US Navy removes commander who called for urgent action onboard coronavirus-hit aircraft carrier

The commander of the US Navy’s aircraft carrier USS Theodore Roosevelt has been relieved of command after saying that the navy was not doing enough to prevent the spread of COVID-19 on board the ship.

USS Theodore Roosevelt in the Pacific on March 18, 2020. Photo: US Navy

In a letter sent on March 30, Capt. Brett Crozier urged the navy to engage more in battling the pandemic and saving the lives of sailors. He warned that the spread of the disease was “ongoing and accelerating”.

Around 100 people on board the Theodore Roosevelt have been infected so far, with thousands of sailors being quarantined.
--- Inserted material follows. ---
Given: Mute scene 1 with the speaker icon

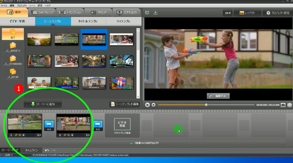Looking at the screenshot, I should tap(23, 135).
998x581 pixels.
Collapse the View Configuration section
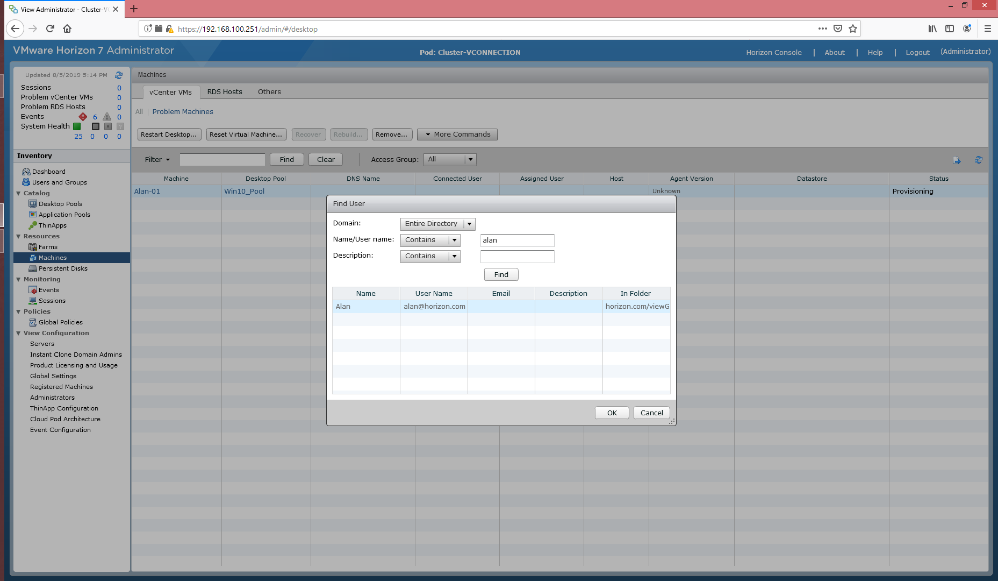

The aircraft carrier has approximately 5,000 crew on board when it arrived in Guam in March.

Crozier required in the letter an “immediate and decisive action” that is in line with CDC guidelines to “prevent tragic outcomes”.
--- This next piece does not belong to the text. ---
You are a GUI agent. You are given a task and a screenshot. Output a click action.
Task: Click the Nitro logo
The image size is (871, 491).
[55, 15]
As a result, Acting Secretary of the Navy Thomas B. Modly decided to remove Crozier.

“The executive officer, captain Dan Keeler, has assumed command temporarily until such time as rear admiral select Carlos Sardiello arrives in Guam to assume command,” Modly said in a statement on April 2.

According to Modly, Crozier’s letter “raised concerns about the operational capabilities and operational security of the ship”.

“I could reach no other conclusion than that captain Crozier had allowed the complexity of his challenge with COVID breakout on the ship to overwhelm his ability to act professionally, when acting professionally was what was needed most,” he added.